Write out every entry below word for word, leaving nothing out.

---------------

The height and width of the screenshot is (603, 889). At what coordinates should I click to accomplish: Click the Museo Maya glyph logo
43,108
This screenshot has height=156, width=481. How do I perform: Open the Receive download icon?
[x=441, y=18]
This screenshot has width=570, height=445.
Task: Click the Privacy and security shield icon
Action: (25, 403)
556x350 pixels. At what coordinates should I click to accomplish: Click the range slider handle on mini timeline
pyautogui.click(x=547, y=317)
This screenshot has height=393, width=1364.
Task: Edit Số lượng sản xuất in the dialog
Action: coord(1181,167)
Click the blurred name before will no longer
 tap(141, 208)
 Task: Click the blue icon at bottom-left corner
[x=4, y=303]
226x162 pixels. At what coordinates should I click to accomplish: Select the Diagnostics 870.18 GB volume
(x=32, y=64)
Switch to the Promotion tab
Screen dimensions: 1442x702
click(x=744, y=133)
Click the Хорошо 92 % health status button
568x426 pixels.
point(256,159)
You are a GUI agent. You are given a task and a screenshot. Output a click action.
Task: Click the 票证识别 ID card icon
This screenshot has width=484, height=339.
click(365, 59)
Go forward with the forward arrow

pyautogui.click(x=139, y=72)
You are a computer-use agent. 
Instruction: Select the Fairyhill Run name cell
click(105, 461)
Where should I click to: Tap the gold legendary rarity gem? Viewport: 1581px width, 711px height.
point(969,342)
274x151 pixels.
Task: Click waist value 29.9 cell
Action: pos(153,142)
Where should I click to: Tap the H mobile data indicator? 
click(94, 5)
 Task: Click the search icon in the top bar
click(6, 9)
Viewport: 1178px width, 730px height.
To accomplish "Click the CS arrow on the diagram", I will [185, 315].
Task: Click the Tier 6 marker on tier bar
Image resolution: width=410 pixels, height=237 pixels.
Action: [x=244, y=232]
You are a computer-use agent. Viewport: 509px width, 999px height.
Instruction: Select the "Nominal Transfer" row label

---------------

Answer for this exercise.
The height and width of the screenshot is (603, 889). At what coordinates should I click to accomplish: Click the Museo Maya glyph logo
43,108
This screenshot has height=156, width=481. How do I perform: Open the Receive download icon?
[x=441, y=18]
This screenshot has width=570, height=445.
Task: Click the Privacy and security shield icon
Action: (25, 403)
556x350 pixels. At what coordinates should I click to accomplish: Click the range slider handle on mini timeline
pyautogui.click(x=547, y=317)
This screenshot has height=393, width=1364.
Task: Edit Số lượng sản xuất in the dialog
Action: coord(1181,167)
Click the blurred name before will no longer
 tap(141, 208)
 Task: Click the blue icon at bottom-left corner
[x=4, y=303]
226x162 pixels. At what coordinates should I click to accomplish: Select the Diagnostics 870.18 GB volume
(x=32, y=64)
Switch to the Promotion tab
Screen dimensions: 1442x702
click(x=744, y=133)
Click the Хорошо 92 % health status button
568x426 pixels.
point(256,159)
You are a GUI agent. You are given a task and a screenshot. Output a click action.
Task: Click the 票证识别 ID card icon
This screenshot has width=484, height=339.
click(365, 59)
Go forward with the forward arrow

pyautogui.click(x=139, y=72)
You are a computer-use agent. 
Instruction: Select the Fairyhill Run name cell
click(105, 461)
Where should I click to: Tap the gold legendary rarity gem? Viewport: 1581px width, 711px height.
point(969,342)
274x151 pixels.
Task: Click waist value 29.9 cell
Action: pos(153,142)
Where should I click to: Tap the H mobile data indicator? 
click(94, 5)
 Task: Click the search icon in the top bar
click(6, 9)
Viewport: 1178px width, 730px height.
To accomplish "Click the CS arrow on the diagram", I will [185, 315].
Task: Click the Tier 6 marker on tier bar
Image resolution: width=410 pixels, height=237 pixels.
Action: [x=244, y=232]
You are a computer-use agent. Viewport: 509px width, 999px height.
Instruction: Select the "Nominal Transfer" row label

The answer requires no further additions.